The full set of lines below has to be duplicated exactly, with no picture kept.
++++++++
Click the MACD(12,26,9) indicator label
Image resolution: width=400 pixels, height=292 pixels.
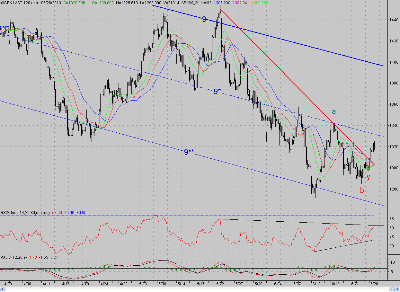click(13, 258)
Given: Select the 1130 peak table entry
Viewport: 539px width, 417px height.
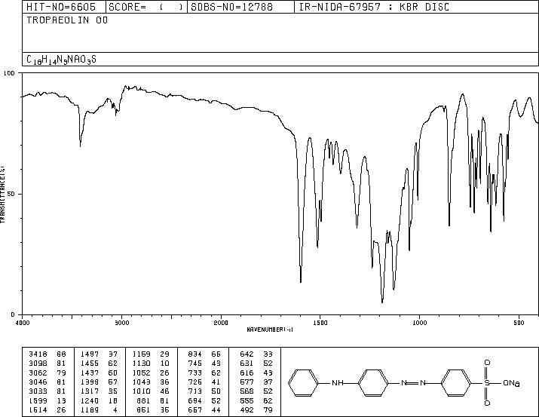Looking at the screenshot, I should [x=151, y=363].
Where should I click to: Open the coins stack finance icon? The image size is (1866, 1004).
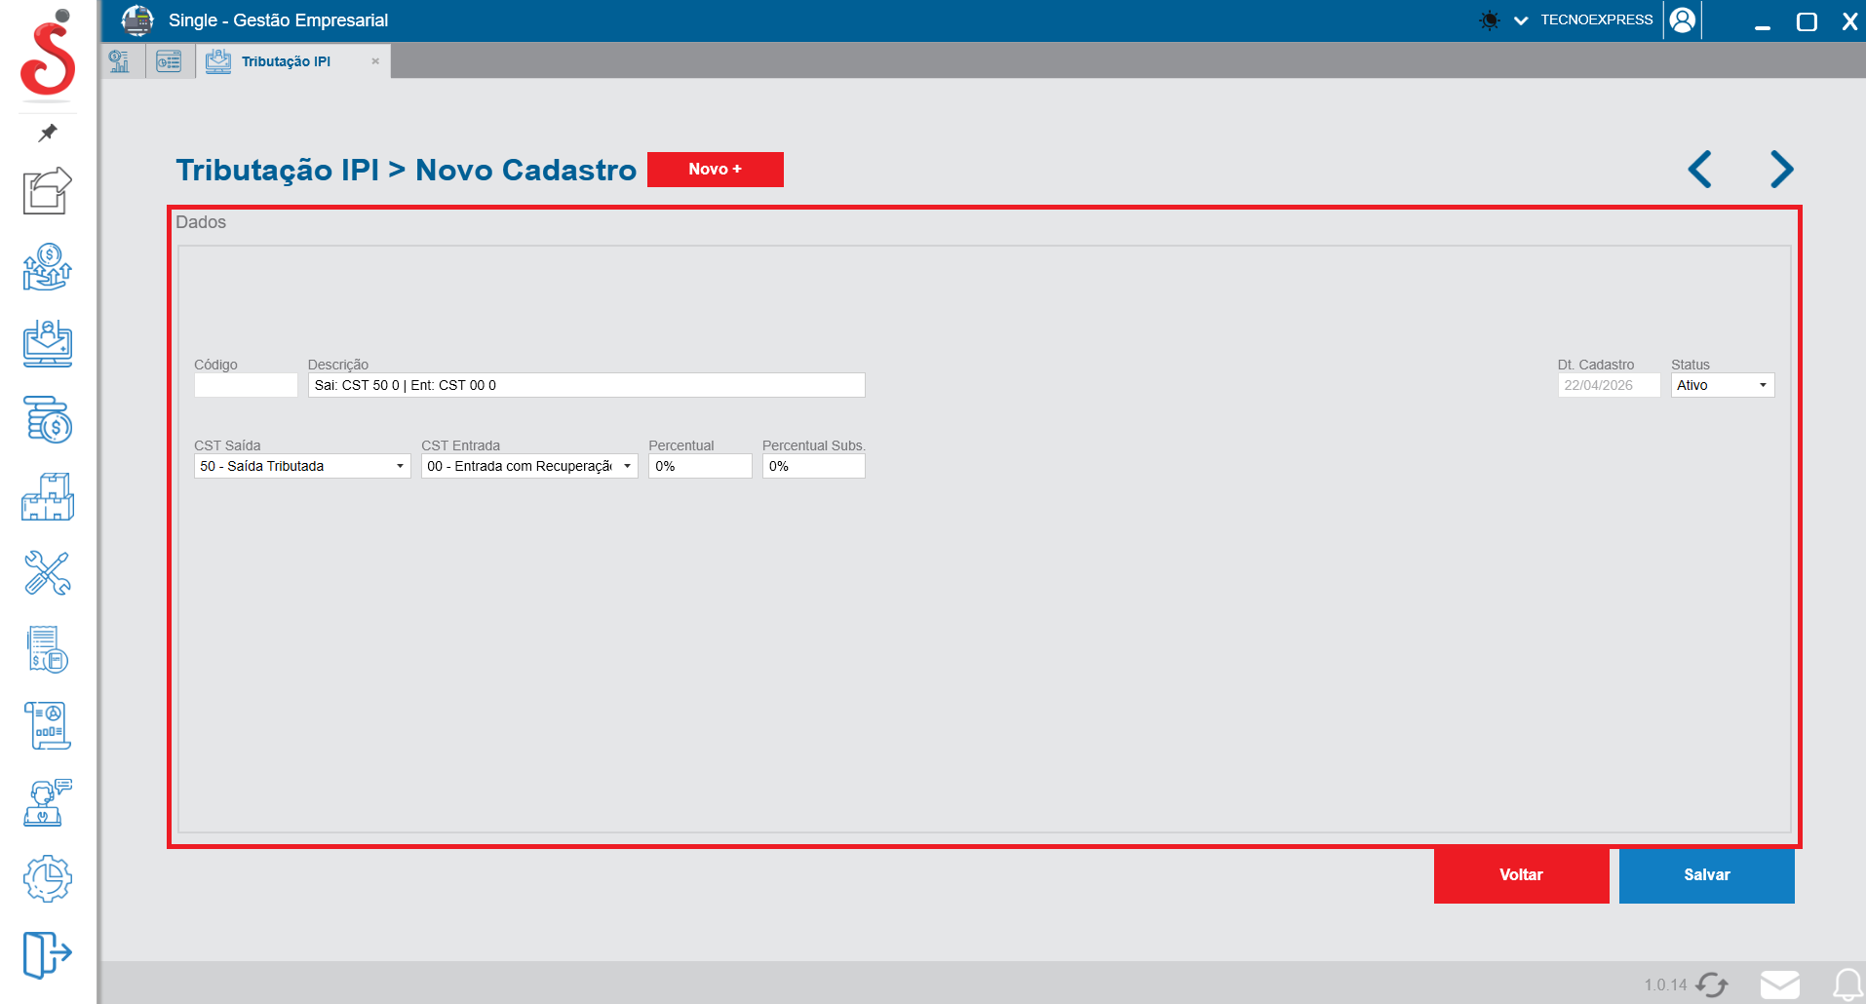point(47,420)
++++++++
▶ _Answer to this problem_:
Click the MACD(12,26,9) indicator label
Image resolution: width=400 pixels, height=292 pixels.
click(13, 258)
Given: Select the 1130 peak table entry
Viewport: 539px width, 417px height.
Looking at the screenshot, I should [x=151, y=363].
Where should I click to: Open the coins stack finance icon? The image size is (1866, 1004).
point(47,420)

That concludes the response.